Friday, June 24, 2005

New Israeli Screen for Terrorists

The World Tribune reports on a new screening technology developed in Israel. Link.
The passenger places his passport on a scanner and the other hand on a sensor. He is then asked to answer written questions indicated by the passport while a special detector measures physiological responses.

Executives said the SDS-VR-1000 system, meant to replace human selectors, was based on the expertise of former officials from the Mossad and Israel Security Agency. [...]

"What this does is collect objective data out of the passenger's ID — and it analyzes the data compared to the subjective data it collects while the passenger is asked different questions," Shoval said. "The process takes about three minutes, and the passenger either receives a transfer printout authorizing him to advance to the next stage of entry to the country, or an announcement that he is required for further questioning. A monitoring official will then escort the passenger to another area for further questioning."

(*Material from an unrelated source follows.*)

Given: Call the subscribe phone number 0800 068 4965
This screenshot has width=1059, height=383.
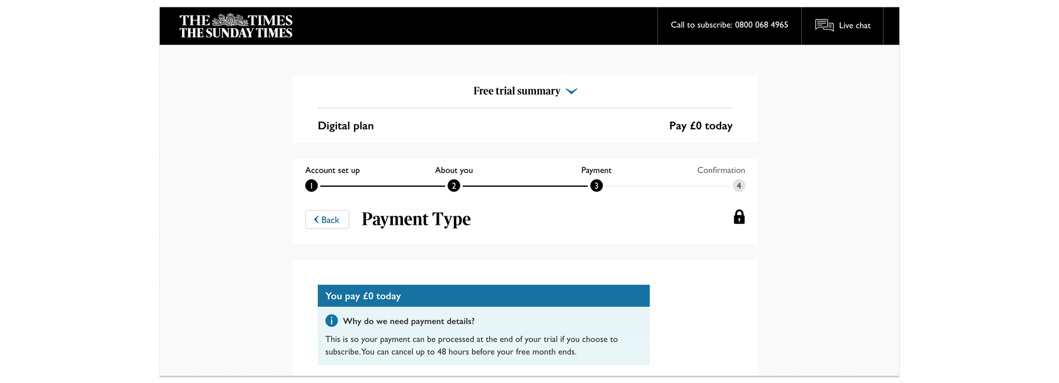Looking at the screenshot, I should [761, 24].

Executives said that in trials the SDS-VR-1000 achieved a success rate of 95 percent. They said Israeli authorities have approved the system and would undergo testing later in 2005 in Israel at an unidentified U.S. airport.

With very good reason, Israel for years has been in the forefront in developing technology to screen passengers for terrorists. I am reminded of two other articles I read that fit together very well with this one. One quoted an Israeli security expert who commented that at US airports they look for bombs or other weapons. At Israeli airports, they look for terrorists.

The other told of another screening technology that is already in use. It is not automated, but rather assists human screeners by identifying when a person is lying, based on a profile of his voice. I imagine that passengers flagged by the new SDS-VR-1000 will then be questioned by human screeners using this "older" technology (the quotes are because this is only older by a few years).

I would recommend that, not only should TSB buy both technologies for all international airports in the US, but in addition the Custom Service should buy the one that is used by human screeners. Today, Customs agents ask mobs of people a few questions and make a quick call on such factors as whether they see perspiration on the passengers lip.